Видя мое неполное понимание, пояснил: «Обувь десантно-штурмового ба­тальона. Легко идти по грязи, песку и снегу, только при жаре ноги потеют и на­тираются; спецноски не спасают - все равно растут грибы. Хотя, может быть, у них обувка получше нашей. Между прочим, во время второй мировой солдатам вермахта концлагерь разнашивал обувь. А мы Пандшер в японских кроссовках проходили».

- Ты там был? - не удержавшись, спросил я.

- В концлагере или в Афгане? Думай, Димон, думай!

Я тактично покивал.

Видимо, Валерка бывал не в таких переделках (или прочувствовал тех, что бывали), так как, еще щупая, не сломан ли нос, спросил:

- Итак, на каком мы свете?

- Судя по всему, на пути с этого на тот, - в тон ответил я. - Подождем Марин­ку. Артур, как пользующийся особым доверием папаши Шонера, будет обследо­ваться позже и добровольно.

Марина появилась минут через десять. Гюнтер подвел ее к нам, поддерживая под руку. Марина, как мы успели заметить, держалась довольно бодро и даже как-то авансированно улыбнулась вертолетчику. Когда Гюнтер возвращался в клинику, Валерка не выдержал и, погрозив кулаком, пробурчал:

- У, бля, фашист!

На что бывший боец абвера, резко обернувшись, оскалил в улыбке белые зубы и приветливо помахал рукой.

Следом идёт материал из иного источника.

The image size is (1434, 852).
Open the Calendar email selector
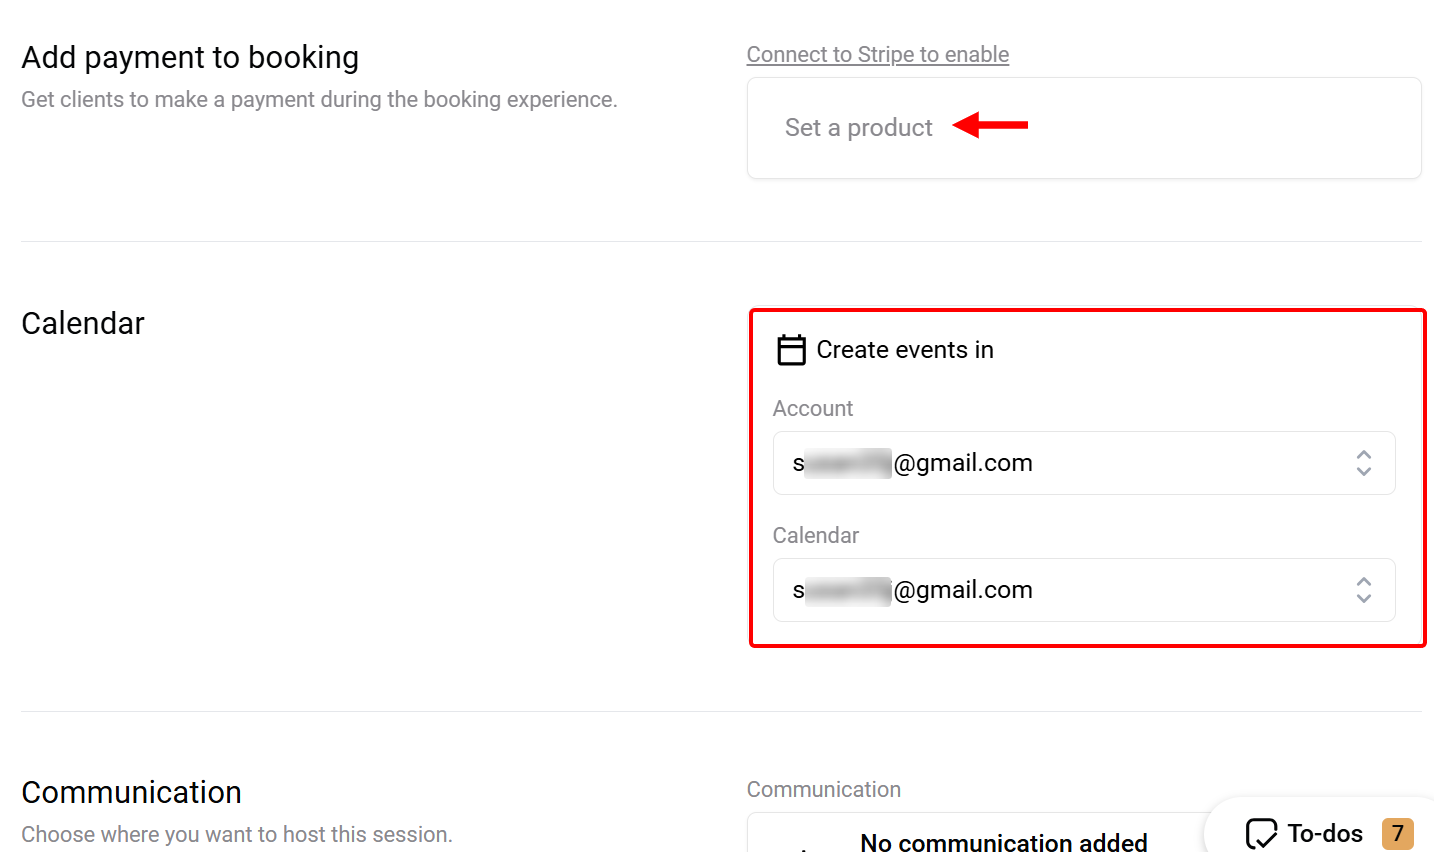[1060, 590]
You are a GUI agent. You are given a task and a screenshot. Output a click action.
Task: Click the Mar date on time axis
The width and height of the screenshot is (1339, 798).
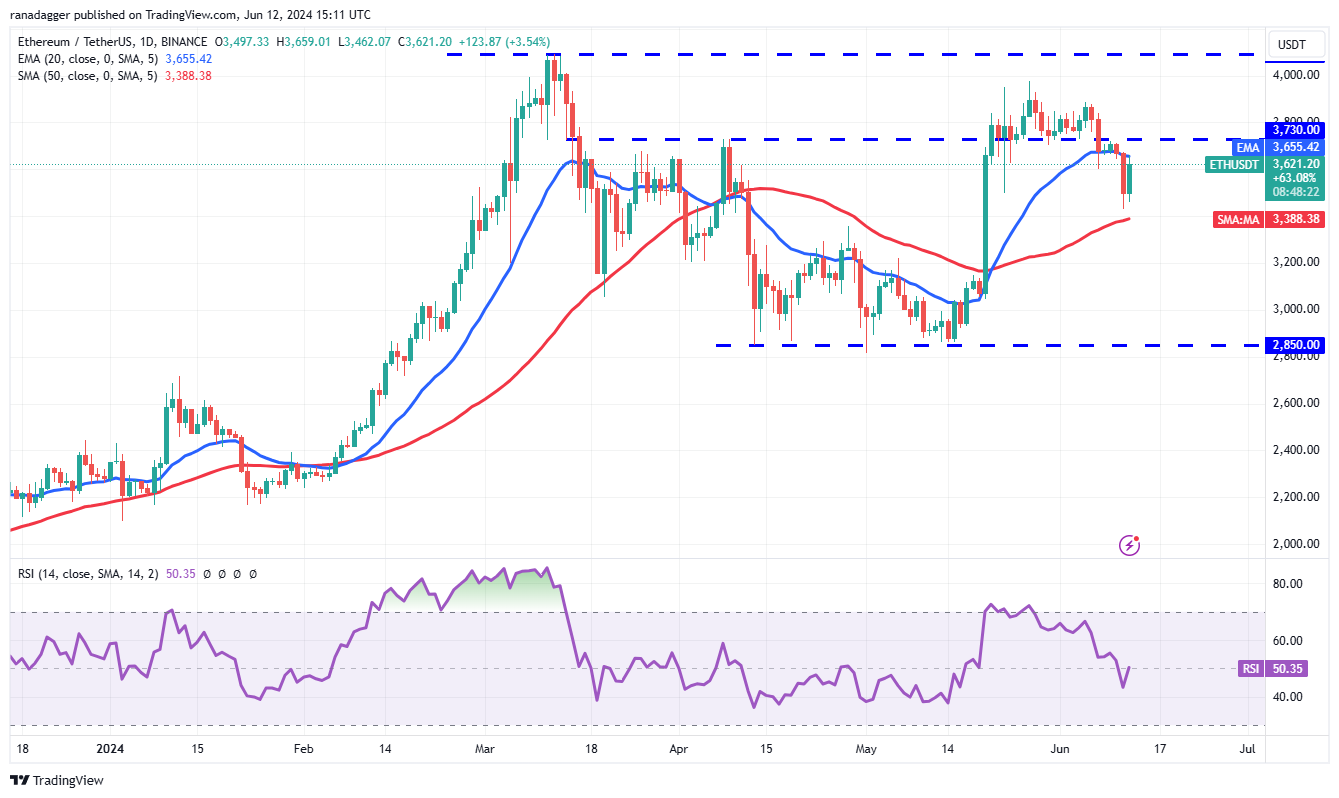484,747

- Артура ждать будем? - для порядка спросил я.

- Не знаю, как кто, а я здорово устала. - Марина была настолько бледной, что я удивился, как она могла несколько секунд назад чуть ли не флиртовать с Гюнтером.

- Ну, тогда переодеваемся и - к океану! А по дорожке переговорим, кто что знает.

Артур появился, когда мы, искупавшись, уже лежали на песке. Он практиче­ски ничего не добавил к известному нам. Только сообщил, что фатер Вильгельм всегда мечтал быть преподавателем и склонен к эффектному изложению темы. И поэтому приносит извинения за несколько экспрессивный ввод в курс дела.

Дополнительно Артур пояснил Марине, каким образом будет осуществляться оплата: каждому индивидуально, но не менее пятисот евро в неделю при условии добросовестного выполнения обязанностей; деньги могут быть выплачены по окончании минимального срока, то есть через полгода. При особых обстоятель­ствах - по требованию. По всей видимости, условия были более благоприятные, чем в заключенном с Мариной контракте, так как она заметно повеселела.

ЛЕКЦИЯ

«Накопленный видеоматериал» представлял собой двухчасовой диск, демон­стрирующий людей с повадками животных в условиях клиники. Наверное, если бы не вчерашние экскурсии и последующее кулуарное обсуждение происшед­шего, этот материал был бы более шокирующим, чем все предыдущее. Правда, слегка смягчила впечатление демонстрация островного племени и толпы каких-то неистовых вояк, которые и в камеру-то не улыбались, а нечто хором ожесточенно орали, потрясая разнообразным оружием - от пик до чуть ли не гранатометов.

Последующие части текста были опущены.